»»
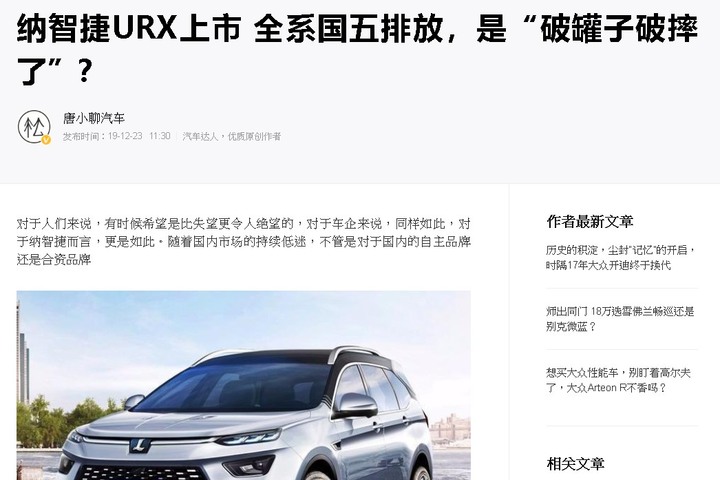This screenshot has width=720, height=480.
Task: Click the gold verified badge on avatar
Action: point(46,140)
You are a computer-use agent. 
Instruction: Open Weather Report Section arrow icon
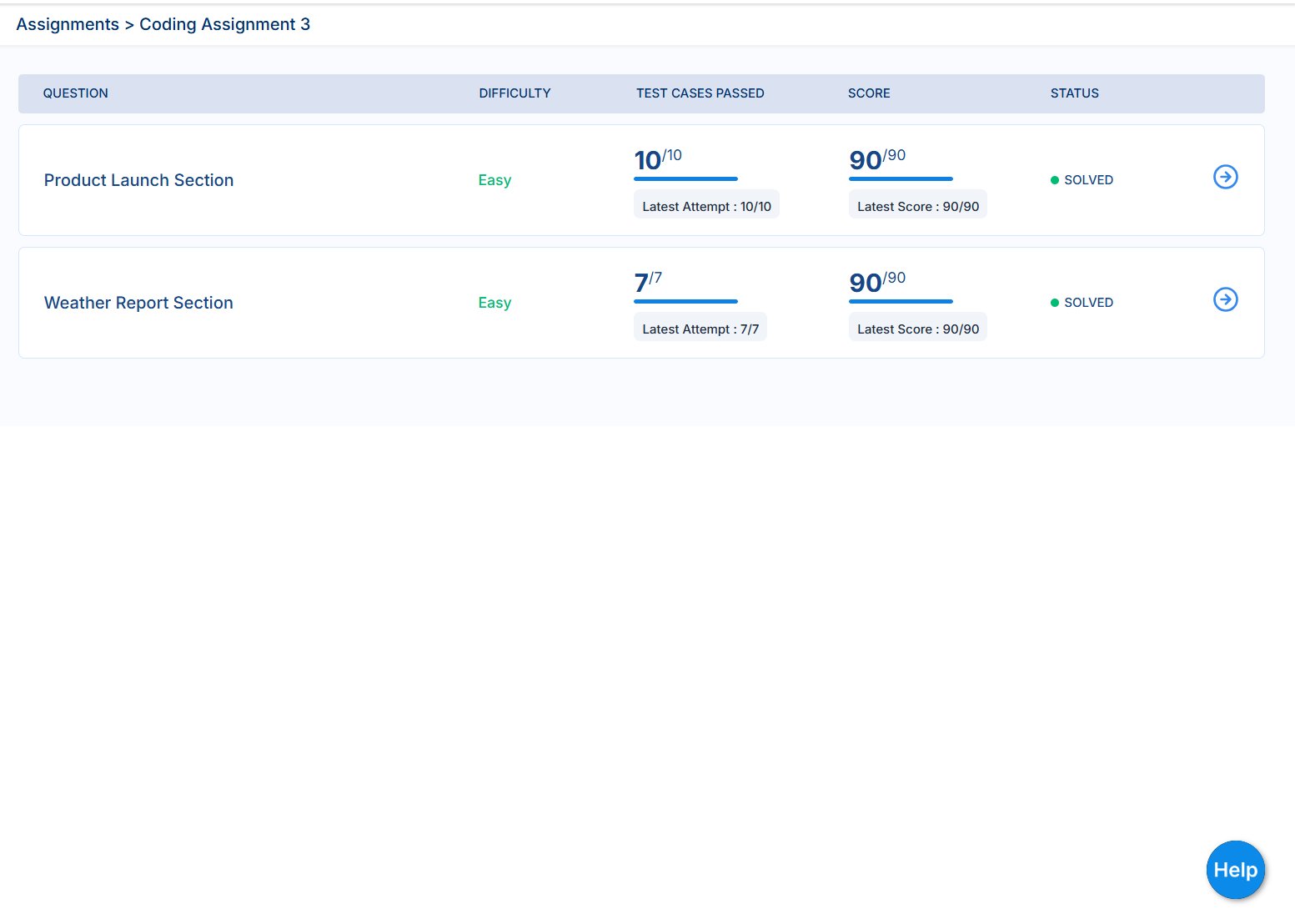click(1225, 299)
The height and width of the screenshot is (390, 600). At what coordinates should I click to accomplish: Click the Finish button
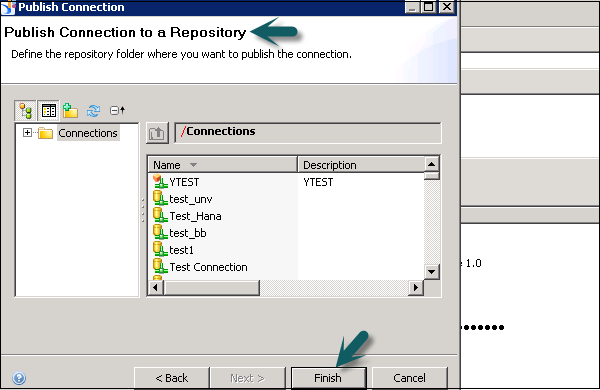pos(328,378)
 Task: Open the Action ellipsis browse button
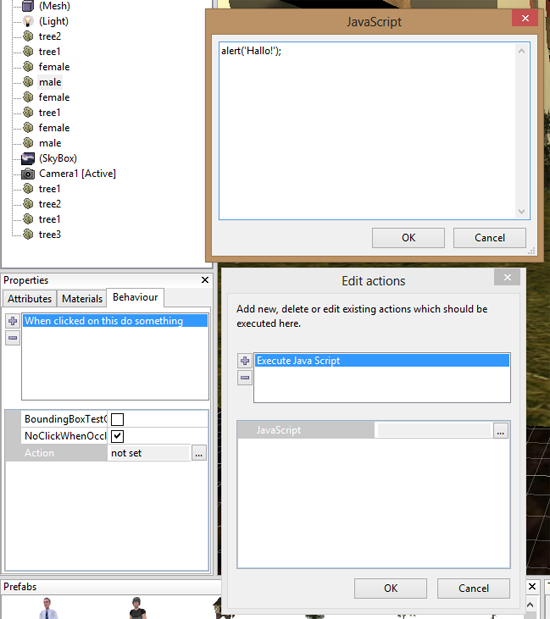tap(199, 453)
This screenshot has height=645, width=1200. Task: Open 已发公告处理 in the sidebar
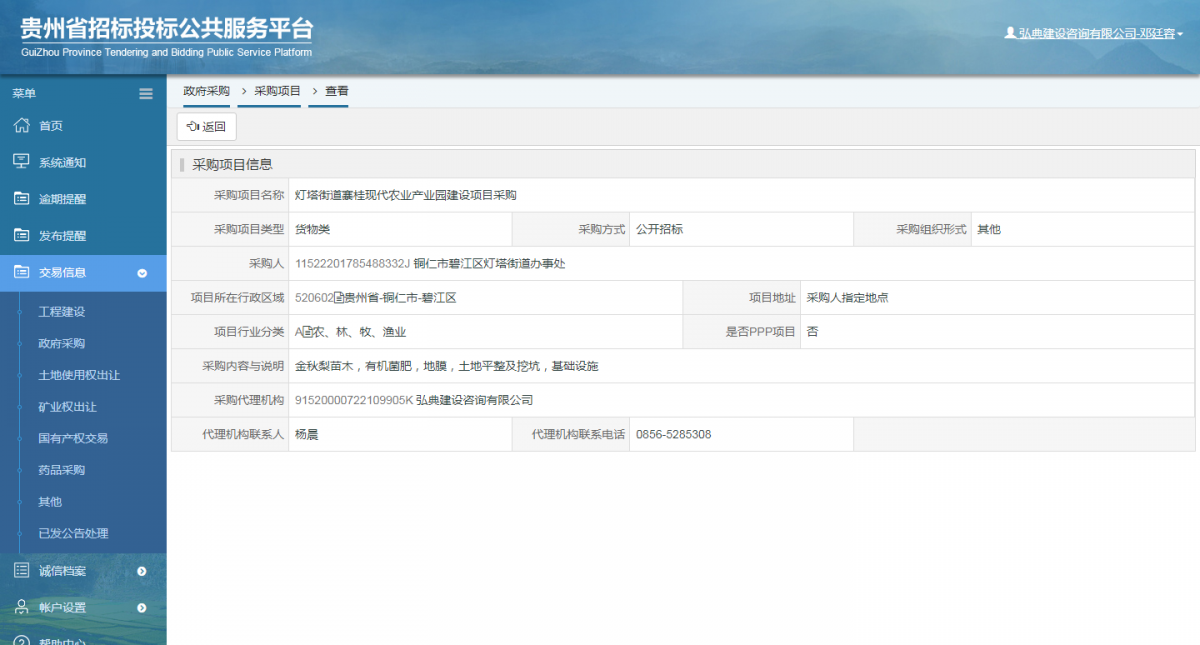[72, 533]
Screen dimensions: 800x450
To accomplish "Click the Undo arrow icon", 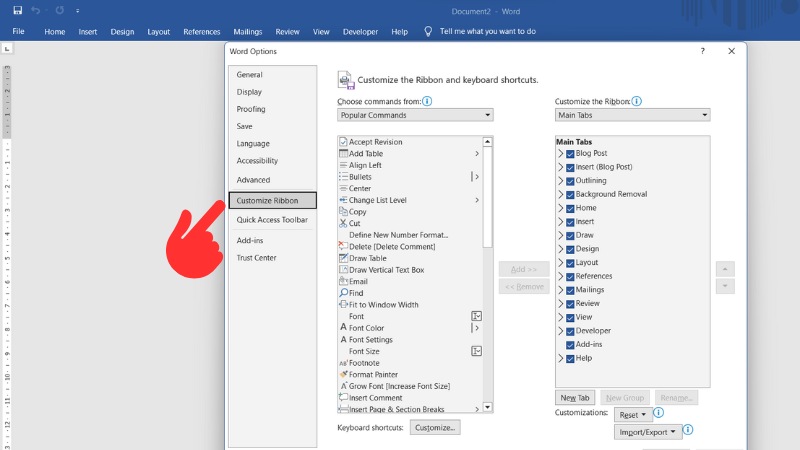I will (x=37, y=10).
««
Go down the entries above from the line containing "Instruction: Open Weather" to the line containing "Screen dimensions: 800x450" and write out each line exactly, leaving pictures out.

Instruction: Open Weather Report Section arrow icon
click(1225, 299)
The height and width of the screenshot is (390, 600). At what coordinates should I click to accomplish: Click the Finish button
pos(328,378)
 Task: Open the Action ellipsis browse button
tap(199, 453)
This screenshot has height=645, width=1200. Task: Open 已发公告处理 in the sidebar
[72, 533]
Screen dimensions: 800x450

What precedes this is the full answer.